In late March, Congress passed a significant spending bill that included US$380 million in state grants to improve election infrastructure. As the U.S. ramps up for the 2018 midterm elections, that may seem like a huge amount of money, but it’s really only a start at securing the country’s voting systems. A 2015 report by the Brennan Center law and policy institute at New York University estimates overhauling the nation’s voting system could cost more than $1 billion – though the price could be partially offset by more efficient contracting. Most voting equipment hasn’t been updated since the early 2000s. At times, election officials must buy voting machine hardware on eBay, because the companies that made them are no longer in business. Even when working properly, those machines are not secure: At the 2017 DEF CON hacker conference, attackers took control of several voting machines in a matter of minutes. Securing electoral systems across the U.S. is a big problem with high stakes. This federal money being provided to states now may not be the last of its kind, but it’s what’s available right away, and it must be used as efficiently as possible.
… The government must not only act, but also reassure the electorate that those actions reflect how seriously officials are taking public concerns. States may want to consider something similar to the “Hack the Pentagon” program, which has been publicly visible as well as effective in flushing out security issues in specific Defense Department systems. “Whether you’re a well-funded government like the U.S. or anyone else, you have to work with the hacker community,” said Katie Moussouris, who helped start “Hack the Pentagon” and also created Microsoft’s bug bounty program.
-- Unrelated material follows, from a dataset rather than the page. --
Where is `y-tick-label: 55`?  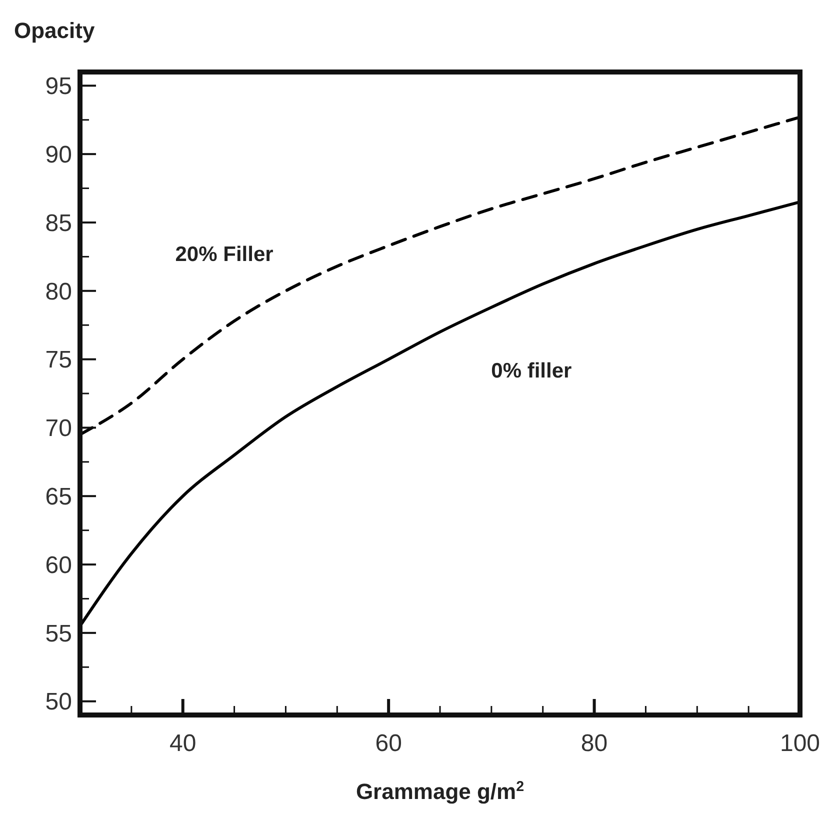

It’s a bold move, but inviting white-hat hackers to publicly probe election systems – and paying them for information on the vulnerabilities they find – would show voters that states are serious about solving problems.
There is a lot of work to do to secure U.S. elections, but $380 million is a good way to start. If states spend it in the most meaningful ways – patching both their machines and the population’s trust – they will build a system that’s secure, trustworthy and works for all the people.